- This stock market has the potential to play out like the party in the 1990s, Ed Yardeni said.
- The rise of AI-hype stocks like Nvidia are giving investors flashbacks of internet-hype stocks like Cisco.
- A tech bubble makes it tricky for the Fed to navigate a soft landing, because if the bubble bursts, it could tip the US into a recession.
There are a bouquet of moments in history to which we can compare today’s stock-market rally. But one market vet says there are more parallels to the 1990s than any other era.
“Instead of a repeat of the inflationary 1970s or a replay of the productivity-led boom of the 1920s, the current decade has the potential to play out like the tech-led stock market party of the 1990s,” Ed Yardeni, longtime investment strategist and president of Yardeni Research, wrote in a recent research note.
The stock market has been partying since it bottomed in October last year — and it’s predominantly been tech stock shimmying up and leading the way. This has happened before: markets rode a wave of internet hype in the late 1990s only to come crashing down when the bubble popped.
Fast forward 30 years, and you have tech stocks like Nvidia that are giving investors flashbacks of the “parabolic ascent” of Cisco, a company whose share price increased eightfold from 1997 to March 2000. In the middle of the internet hype, Cisco was a company manufacturing key equipment for the internet — just like how Nvidia is focused on semiconductors integral to the AI boom.
“[Investors’] exuberance for AI started when OpenAI introduced ChatGPT on November 30, 2022,” Yardeni said. “Since then, Nvidia’s stock is up 252% because it is the leading semiconductor manufacturer of AI chips. It has led the S&P 500 Semiconductor stock price index to a gain of 108% since then.”
This is all massively relevant because the bursting of speculative bubbles can tip economies into recessions. And we have a central bank that is desparately trying to avoid one.

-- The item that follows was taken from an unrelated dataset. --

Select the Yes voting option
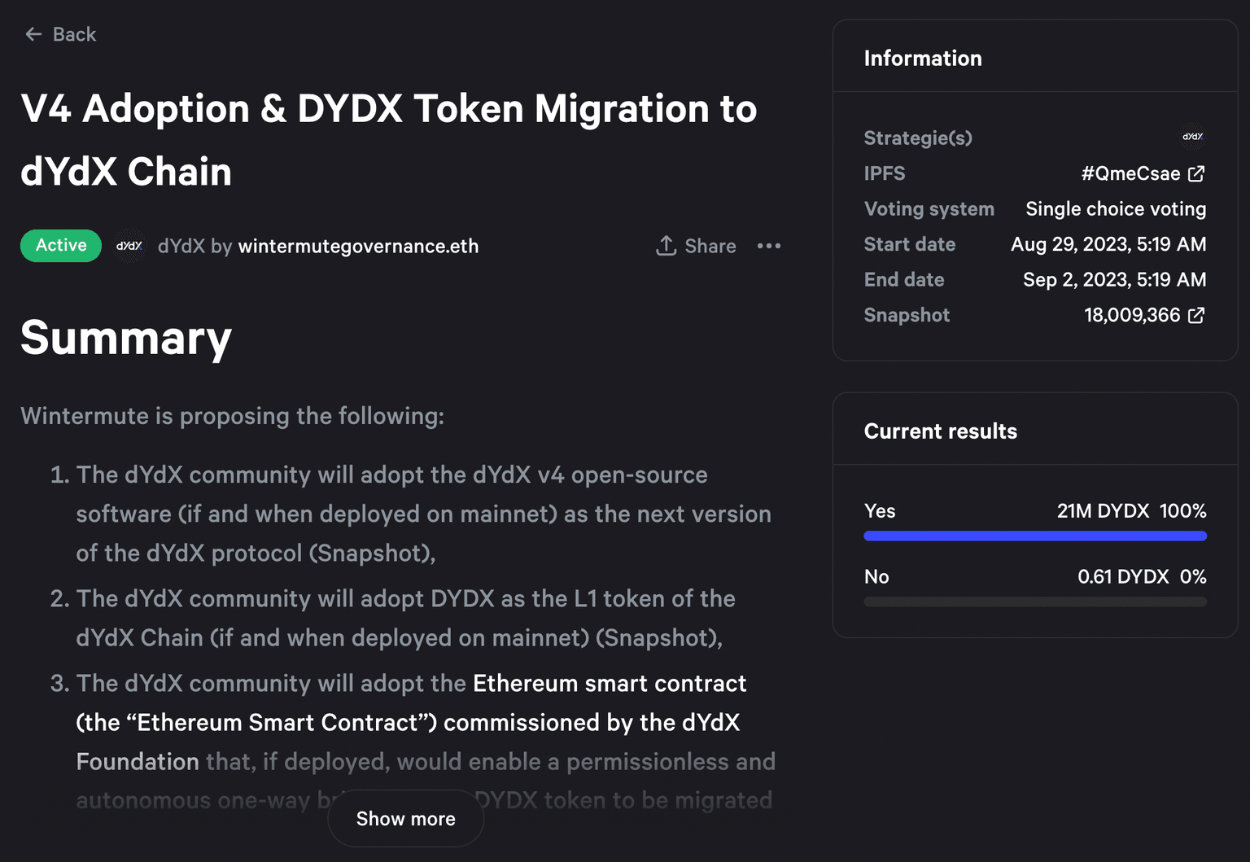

With the Fed is poised to cut interest rates this year, Yardeni said they risk fueling “irrational exuberance,” a phenomenon coined by the Fed chair in the late 90s to explain investor enthusiasm that drives share prices higher than they should be. That’s because there’s a lot of cash sitting on the sidelines, waiting for a signal from the Fed before pouring into financial markets.
“If Powell and his colleagues take a victory lap and celebrate their success at bringing down price inflation without causing a recession by lowering interest rates, they run the risk of fueling asset inflation,” Yardeni wrote. “When that bubble bursts, a recession most likely would ensue.”